En un reciente video de YouTube, Bianca Stephenson, una mujer de 34 años, comparte su experiencia con una técnica conocida como "sacudida somática", que ha comenzado a atraer la atención de quienes buscan formas alternativas de terapia. En las imágenes, se la ve sonriendo mientras levanta los brazos, sacude las muñecas y mueve las caderas. "Puede parecer algo ridículo", admite Stephenson, "pero realmente funciona". Esta técnica está diseñada para liberar el estrés acumulado y la energía estancada, y ha sido un complemento significativo en su proceso terapéutico tras años de tratamiento por traumas infantiles.

La práctica de la sacudida somática se inscribe dentro de un enfoque más amplio conocido como terapia somática, que incluye diversas técnicas enfocadas en el cuerpo y ha cobrado popularidad en plataformas digitales en los últimos años. Esta forma de terapia no se limita a las sacudidas; también abarca ejercicios de enraizamiento que buscan conectar el cuerpo con la tierra, así como cambios posturales, técnicas de respiración y actividades físicas como empujarse contra una pared. Este enfoque holístico intenta abordar el bienestar emocional a través de la conciencia corporal, lo que puede ofrecer a los pacientes un nuevo camino hacia la sanación.

A pesar del creciente interés en estas prácticas, la terapia somática no tiene una definición precisa y sus objetivos pueden variar ampliamente. Por ejemplo, el término ha sido utilizado para describir desde yoga y danza hasta acupuntura. La modalidad más reconocida dentro de este campo es la "experiencia somática", desarrollada en los años 70 por el psicólogo Peter A. Levine, quien argumentaba que la terapia verbal no era suficiente para sanar traumas. Según Levine, era esencial liberar gradualmente la "energía de lucha o huida" que quedaba atrapada en el sistema nervioso tras experiencias traumáticas.

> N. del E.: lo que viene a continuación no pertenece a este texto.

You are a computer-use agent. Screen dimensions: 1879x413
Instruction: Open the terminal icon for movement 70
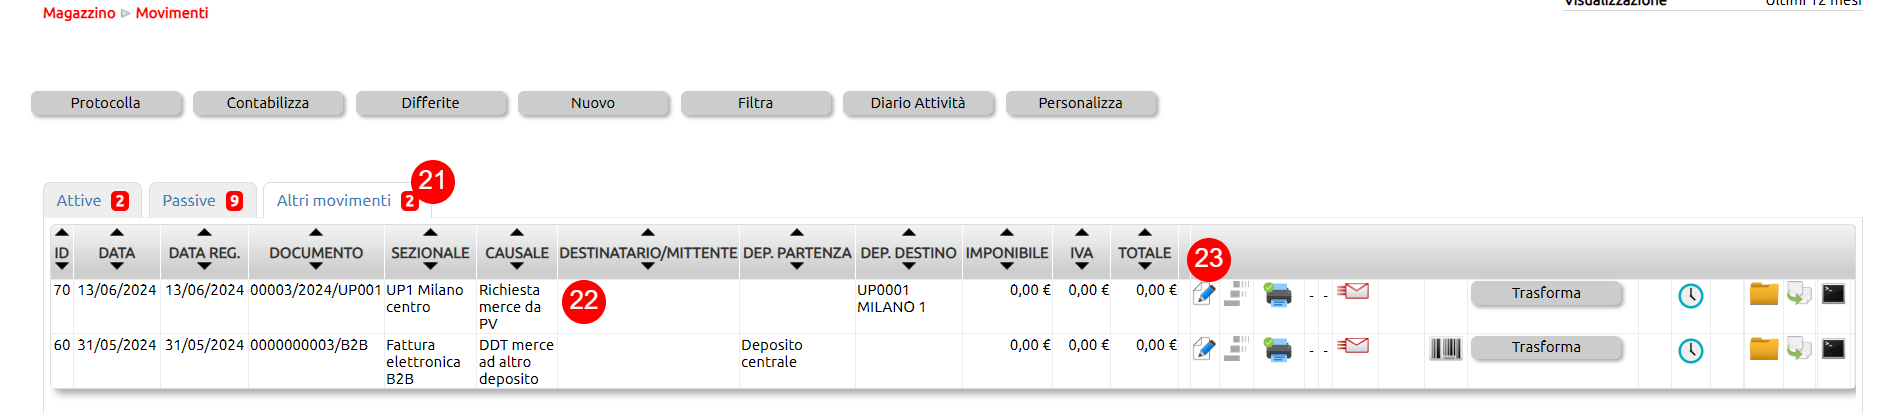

Los terapeutas somáticos buscan que los pacientes tomen conciencia de su cuerpo y de cómo este responde al trauma y al estrés. A lo largo del tiempo, se les anima a despojarse de patrones aprendidos que pueden perjudicar su bienestar, como una postura encorvada o una respiración superficial. El objetivo es mejorar su estado mental y facilitar una vida más plena en el presente. Vaile Wright, directora sénior de innovación sanitaria de la Asociación Estadounidense de Psicología, enfatiza que estas técnicas pueden ser muy prometedoras, especialmente considerando que la terapia conversacional no siempre es eficaz para todos.

Es importante señalar que algunas de las técnicas incluidas en la terapia somática, como la relajación muscular progresiva y la respiración consciente, ya han sido incorporadas en tratamientos basados en evidencia. Sin embargo, cuando estas técnicas se agrupan y se aplican fuera de un marco terapéutico convencional, la investigación sobre su efectividad es escasa. Esto sugiere que, aunque prometedoras, las prácticas somáticas deben ser objeto de un estudio más riguroso para validar su eficacia y comprender mejor su impacto en la salud mental.

En conclusión, el uso del movimiento en las sesiones de terapia, como la sacudida somática, representa una tendencia emergente que busca complementar la psicoterapia tradicional. A medida que más personas como Bianca Stephenson comparten sus historias de éxito, es probable que la curiosidad y la adopción de estas técnicas sigan creciendo. Sin embargo, es crucial que tanto los profesionales como los pacientes mantengan un enfoque crítico y basado en la evidencia sobre estas nuevas modalidades de tratamiento.